DOCUMENT EXCERPT:
I guess a career change isn't particularly unusual, but to attempt one based on no relevant experience and no relevant qualifications in this economic climate is probably nothing short of madness. Fair enough, I had very good reasons to be looking for a real job for the first time in my life. The psoriatic arthritis was making my position as a freelance musician completely untenable. All the same, the prospects for somebody with my employment history getting a job in another field were slim. It was hard enough getting a job as a musician.

That Friday I attended an aptitude test. It was for the only job that I had really been drawn to as I typed cover letter after cover letter. It was also the only job to come back with a positive response, and 1 of only 3 to respond at all. Apparently I did well in the tests and was asked for an interview the following week and finally offered the job yesterday.

What really made the day momentous though? Well straight after the aptitude test I left to do two shows at the Shaw Theatre in Euston. These shows were my last engagements as a professional musician. I was on this show that I confirmed to myself that it was time to move on. I wasn't expecting the move to be quite that instant.

MATERIAL SUPPLIED:

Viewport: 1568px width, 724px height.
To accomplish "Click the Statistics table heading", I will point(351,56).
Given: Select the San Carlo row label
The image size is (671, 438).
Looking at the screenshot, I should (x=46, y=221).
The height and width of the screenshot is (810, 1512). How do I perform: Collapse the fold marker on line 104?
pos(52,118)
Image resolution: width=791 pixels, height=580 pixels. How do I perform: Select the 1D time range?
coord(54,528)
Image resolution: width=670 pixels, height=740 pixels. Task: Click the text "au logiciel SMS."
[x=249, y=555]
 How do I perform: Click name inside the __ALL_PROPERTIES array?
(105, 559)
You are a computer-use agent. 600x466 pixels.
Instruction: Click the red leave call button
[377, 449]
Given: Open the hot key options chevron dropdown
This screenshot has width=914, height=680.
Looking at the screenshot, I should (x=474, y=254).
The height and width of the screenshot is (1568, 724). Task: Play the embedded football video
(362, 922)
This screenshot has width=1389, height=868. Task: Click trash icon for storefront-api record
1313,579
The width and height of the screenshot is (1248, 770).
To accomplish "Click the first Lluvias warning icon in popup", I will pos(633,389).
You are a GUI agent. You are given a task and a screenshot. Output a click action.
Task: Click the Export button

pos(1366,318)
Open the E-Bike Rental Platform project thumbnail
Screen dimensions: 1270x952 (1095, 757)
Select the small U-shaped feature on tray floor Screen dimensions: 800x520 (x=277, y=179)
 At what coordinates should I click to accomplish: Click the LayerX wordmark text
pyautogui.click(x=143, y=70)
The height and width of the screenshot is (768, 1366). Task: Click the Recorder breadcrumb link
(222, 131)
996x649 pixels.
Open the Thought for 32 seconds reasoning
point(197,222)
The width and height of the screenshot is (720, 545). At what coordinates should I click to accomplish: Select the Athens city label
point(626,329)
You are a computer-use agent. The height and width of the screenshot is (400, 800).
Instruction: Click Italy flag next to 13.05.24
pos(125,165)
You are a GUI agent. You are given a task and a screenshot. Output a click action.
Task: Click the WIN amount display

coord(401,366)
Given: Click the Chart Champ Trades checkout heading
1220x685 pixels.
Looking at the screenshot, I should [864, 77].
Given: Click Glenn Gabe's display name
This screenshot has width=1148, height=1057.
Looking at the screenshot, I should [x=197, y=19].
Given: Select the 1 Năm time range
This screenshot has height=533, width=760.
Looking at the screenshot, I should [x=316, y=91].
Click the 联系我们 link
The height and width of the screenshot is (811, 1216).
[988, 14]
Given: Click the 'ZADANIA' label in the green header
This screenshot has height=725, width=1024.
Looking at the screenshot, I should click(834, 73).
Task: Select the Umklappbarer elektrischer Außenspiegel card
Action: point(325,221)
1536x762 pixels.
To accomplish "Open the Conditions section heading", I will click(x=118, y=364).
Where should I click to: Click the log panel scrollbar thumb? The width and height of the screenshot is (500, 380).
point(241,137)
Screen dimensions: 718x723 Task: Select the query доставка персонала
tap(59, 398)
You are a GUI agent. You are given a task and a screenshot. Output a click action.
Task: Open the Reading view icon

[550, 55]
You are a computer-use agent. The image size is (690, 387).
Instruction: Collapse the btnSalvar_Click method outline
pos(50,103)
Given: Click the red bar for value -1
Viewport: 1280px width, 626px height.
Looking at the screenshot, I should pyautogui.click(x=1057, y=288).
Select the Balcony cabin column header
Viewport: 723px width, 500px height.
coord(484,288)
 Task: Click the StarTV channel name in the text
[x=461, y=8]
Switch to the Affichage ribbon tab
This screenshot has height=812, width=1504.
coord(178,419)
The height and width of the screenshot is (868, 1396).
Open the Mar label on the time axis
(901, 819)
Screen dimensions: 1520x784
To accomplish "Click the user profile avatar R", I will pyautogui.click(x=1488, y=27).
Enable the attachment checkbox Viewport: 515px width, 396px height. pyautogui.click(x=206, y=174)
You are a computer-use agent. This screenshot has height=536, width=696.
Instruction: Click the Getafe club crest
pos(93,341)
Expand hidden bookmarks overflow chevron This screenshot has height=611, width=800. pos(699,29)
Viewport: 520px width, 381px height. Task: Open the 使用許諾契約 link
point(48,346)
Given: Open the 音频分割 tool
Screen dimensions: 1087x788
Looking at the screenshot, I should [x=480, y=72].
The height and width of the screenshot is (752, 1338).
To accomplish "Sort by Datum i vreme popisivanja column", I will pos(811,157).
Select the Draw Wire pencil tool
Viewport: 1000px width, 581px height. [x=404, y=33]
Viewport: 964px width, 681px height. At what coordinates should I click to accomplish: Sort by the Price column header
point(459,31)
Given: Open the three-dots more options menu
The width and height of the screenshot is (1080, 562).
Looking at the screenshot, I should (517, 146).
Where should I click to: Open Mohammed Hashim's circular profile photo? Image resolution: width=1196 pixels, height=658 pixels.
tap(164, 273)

COMPLETE THE FOLLOWING:
**a)** Quote the passage of the career-change account that opens with the words containing "That Friday I" and closes with "the job yesterday.".
**b)** List in order each stage of the hiring process in the career-change account, from the aptitude test through the job offer.
The entries play no part in this work.

ANSWERS FOR EACH ITEM:
**a)**
That Friday I attended an aptitude test. It was for the only job that I had really been drawn to as I typed cover letter after cover letter. It was also the only job to come back with a positive response, and 1 of only 3 to respond at all. Apparently I did well in the tests and was asked for an interview the following week and finally offered the job yesterday.

**b)**
1. The aptitude test
2. The interview the following week
3. The job offer